27.12.2016 | aktual.: 27.12.2016 15:07
Według Siemoniaka słowa Kaczyńskiego są "kompletnie absurdalne". - Jeżeli takie rzeczy może mówić lider obozu rządzącego i nie ponosić odpowiedzialności za te absurdalne słowa, to należy się bać o przyszłość - ocenił polityk.
Jarosław Kaczyński, pytany w wywiadzie dla tygodnika "wSieci" jak ocenia, to co się działo w sejmie i wokół niego 16 grudnia, odpowiedział: - Trzeba to nazwać wprost: to była próba puczu.
- Sygnały o takiej możliwej próbie przejęcia władzy docierały już do nas wcześniej - dodał prezes PiS.
- Wypowiedź prezesa Kaczyńskiego tworzy zupełnie nową sytuację, zaostrza emocje i rzuca w obieg publiczny nieprawdziwe informacje - przekonywał Siemoniak.
Zapewnił, że kierownictwo Platformy traktuje słowa prezesa PiS bardzo poważnie. - To nie jest powód do śmiechu, do żartów. Sytuacja jest poważna i jeżeli człowiek, który dzierży największą władzę w Polsce, mówi takie rzeczy, to psuje to Nowy Rok i każe z trwogą patrzeć na nadchodzący rok 2017 - podkreślił poseł Platformy.

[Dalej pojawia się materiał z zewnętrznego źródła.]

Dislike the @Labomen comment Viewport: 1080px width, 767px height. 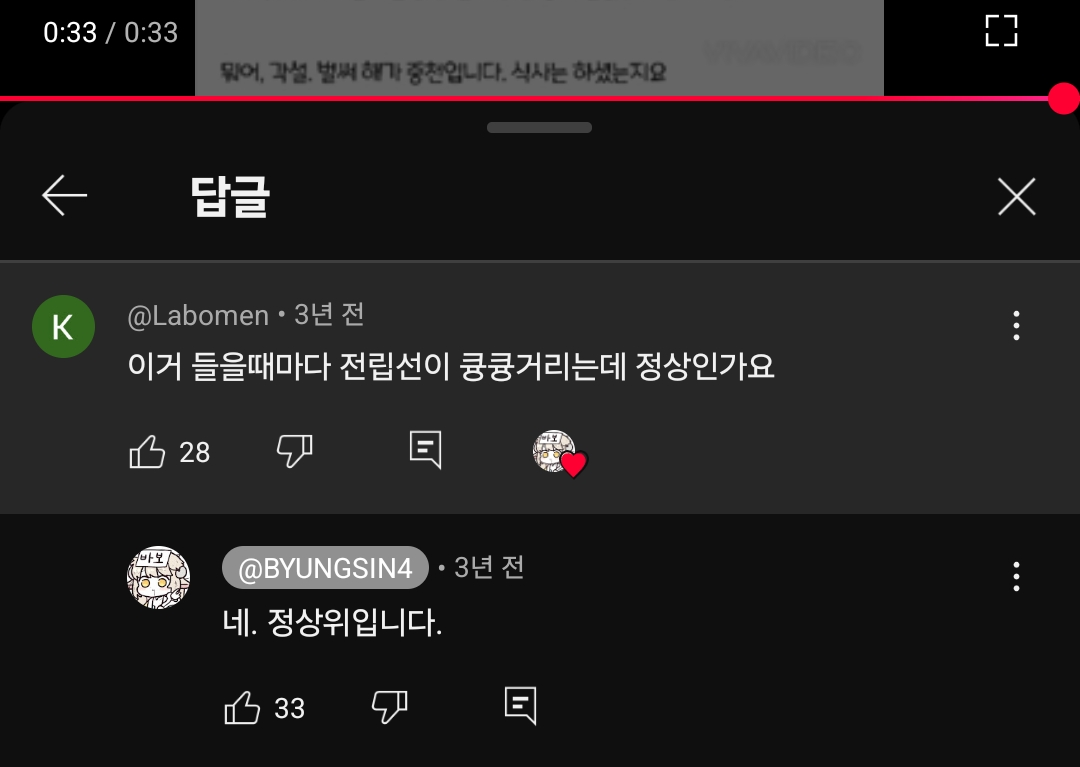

Poseł PO Andrzej Halicki przypomniał, że Platforma w sobotę przedstawiła w dziesięciu punktach wartości, których nie może ograniczać władza, tzw. "Dekalog Wolności". W dekalogu są wolności: słowa, mediów i internetu, zgromadzeń, sumienia, organizacji obywatelskich, samorządów, kultury, nauki, gospodarcze i parlamentu. - Wszystkie 10 wolności gwarantuje i będziemy to przypominać, niezawisłość sądów i Trybunału Konstytucyjnego - dodał Halicki.

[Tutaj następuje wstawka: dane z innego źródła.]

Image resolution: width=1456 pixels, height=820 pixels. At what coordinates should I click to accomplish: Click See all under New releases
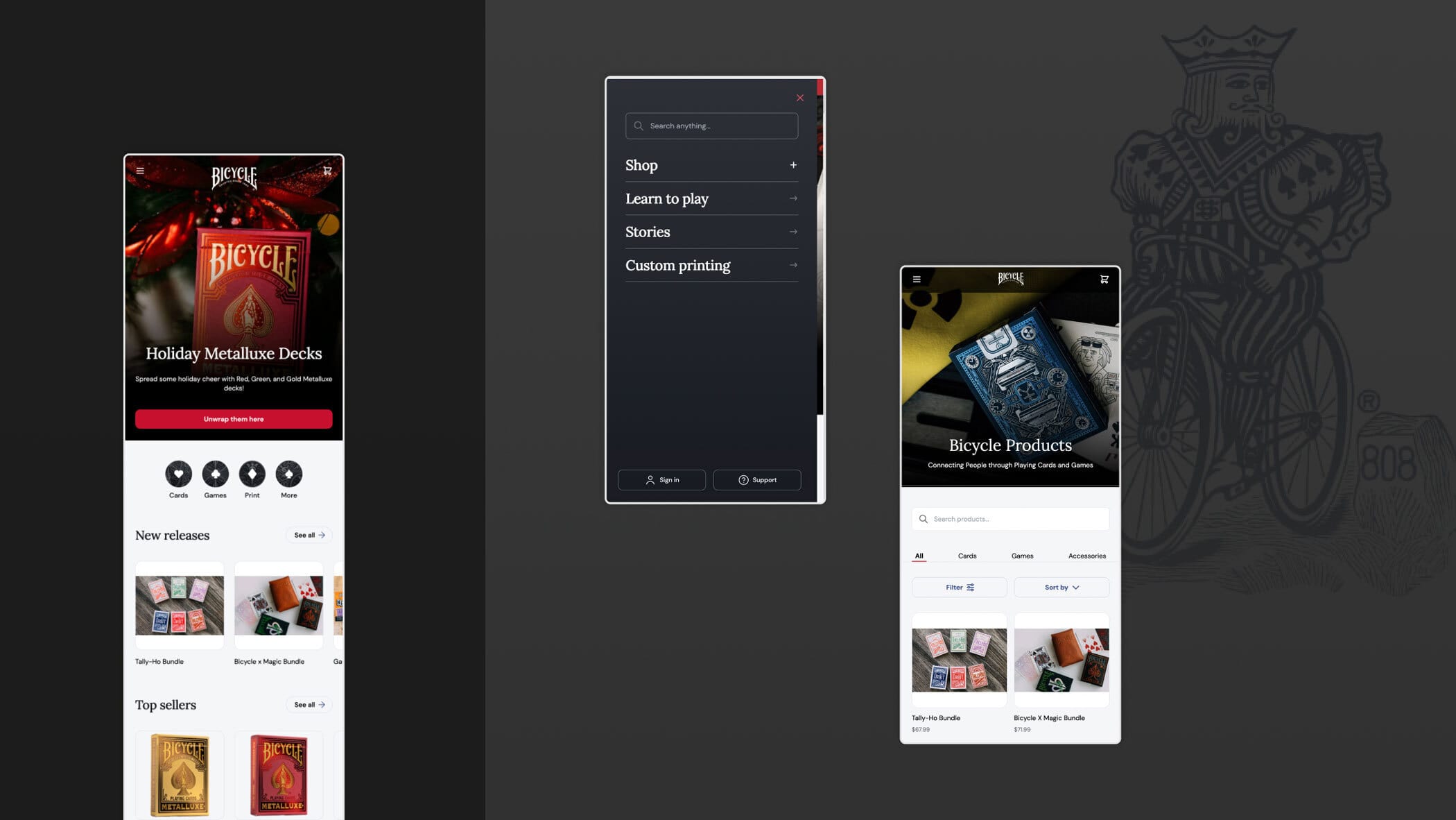(x=308, y=534)
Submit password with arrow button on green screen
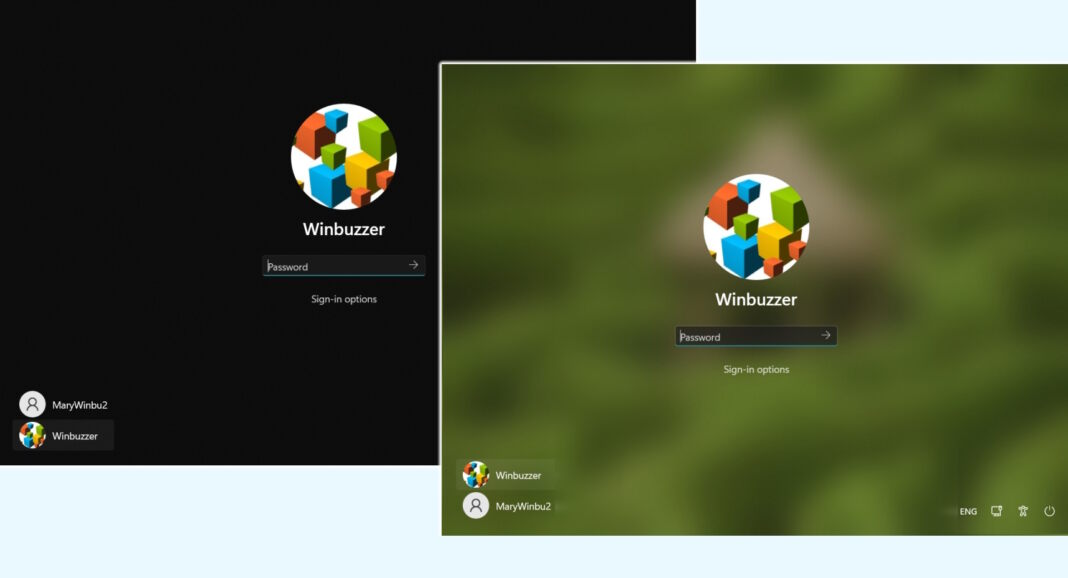The height and width of the screenshot is (578, 1068). click(x=824, y=336)
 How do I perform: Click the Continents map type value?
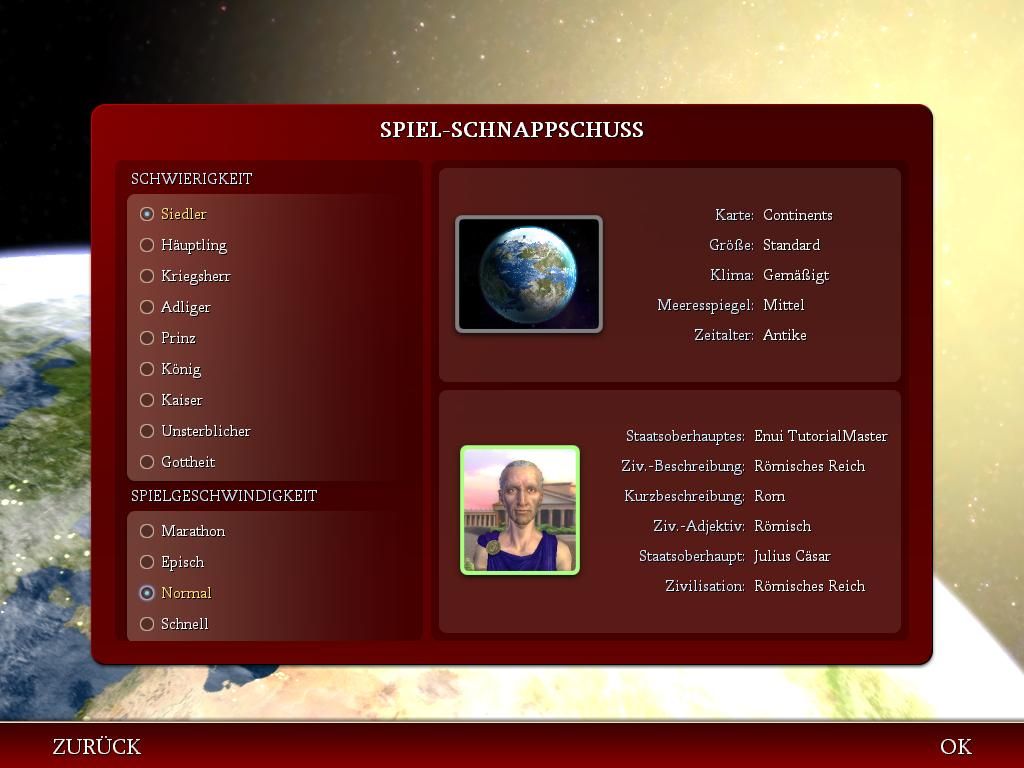point(797,215)
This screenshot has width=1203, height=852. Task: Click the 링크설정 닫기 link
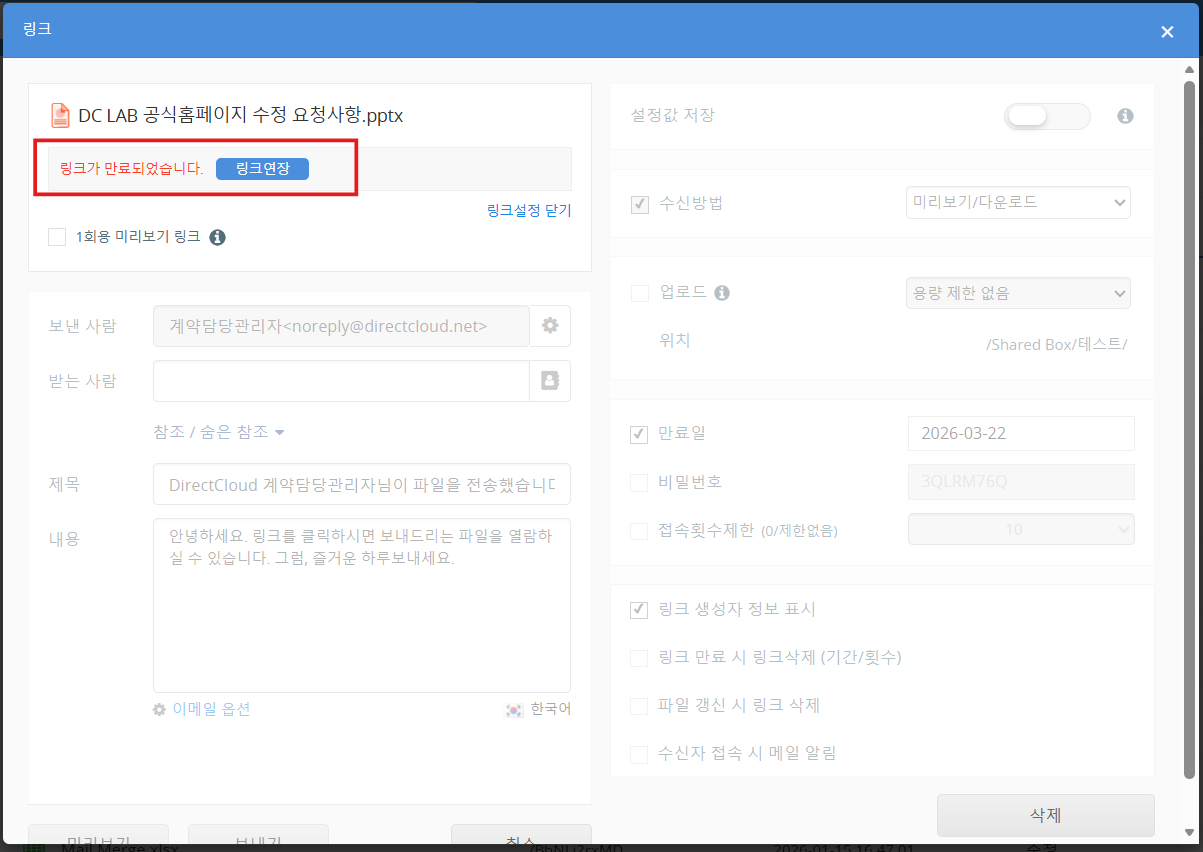[528, 210]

Zdaniem Siemoniaka, "Dekalog Wolności", pokazuje, jak czarnym rokiem dla polskiej wolności był rok 2016. Zapowiedział, że politycy PO każdego dnia będą informować Polaków, jakie wolności zostały naruszone lub zagrożone przez PiS w ciągu mijającego roku. - To jest sprawa absolutnie fundamentalna - ocenił.

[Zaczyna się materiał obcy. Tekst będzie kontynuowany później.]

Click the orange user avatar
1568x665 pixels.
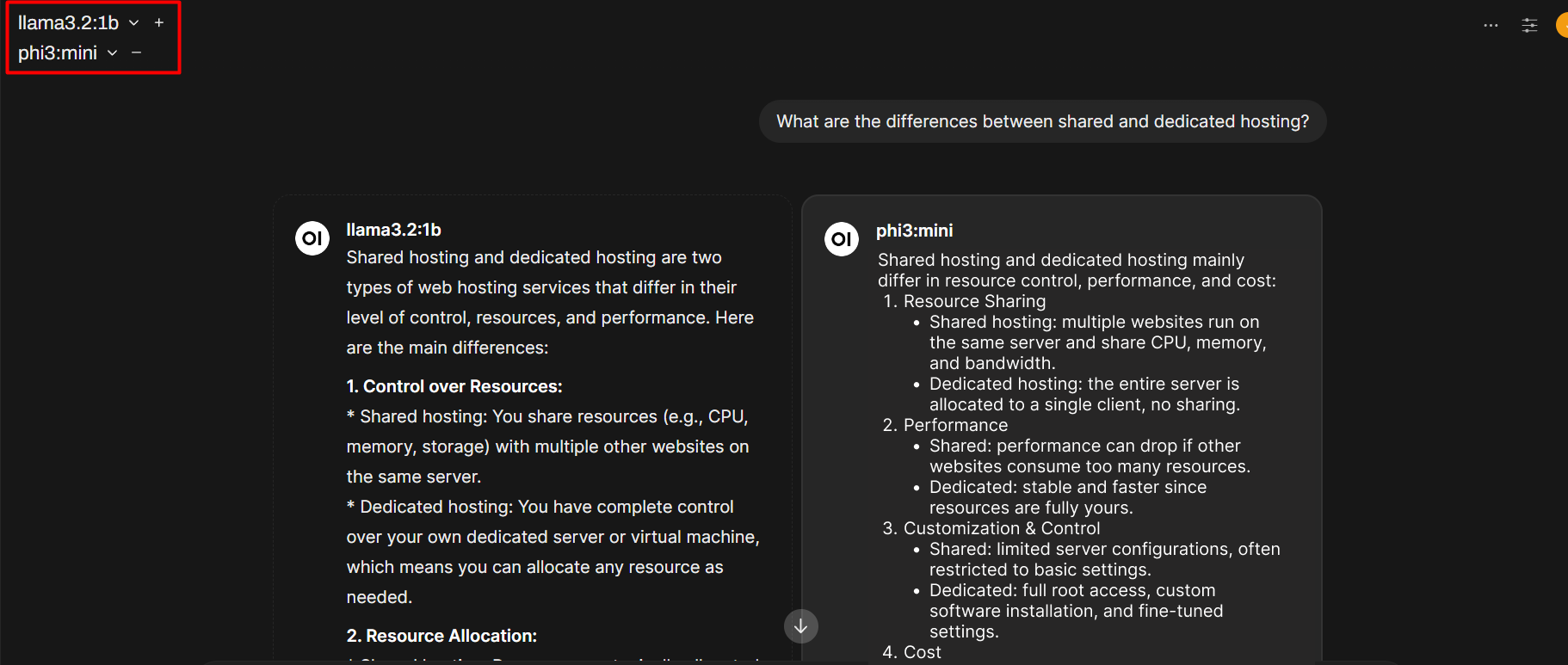(1562, 26)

Od piątku 16 grudnia w sali plenarnej sejmu przebywają posłowie opozycji, którzy rozpoczęli wtedy protest wobec wykluczenia z obrad posła PO Michała Szczerby i wobec projektowanych zmian w zasadach pracy dziennikarzy w sejmie, domagając się zachowania jej dotychczasowych reguł. Marszałek Sejmu Marek Kuchciński wznowił obrady w Sali Kolumnowej, gdzie przeprowadzono głosowania m.in. nad ustawą budżetową na 2017 r. Wcześniej w tej samej sali odbyło się posiedzenie klubu PiS. Opozycja uważa, że głosowania w Sali Kolumnowej były nielegalne, m.in. z powodu braku kworum.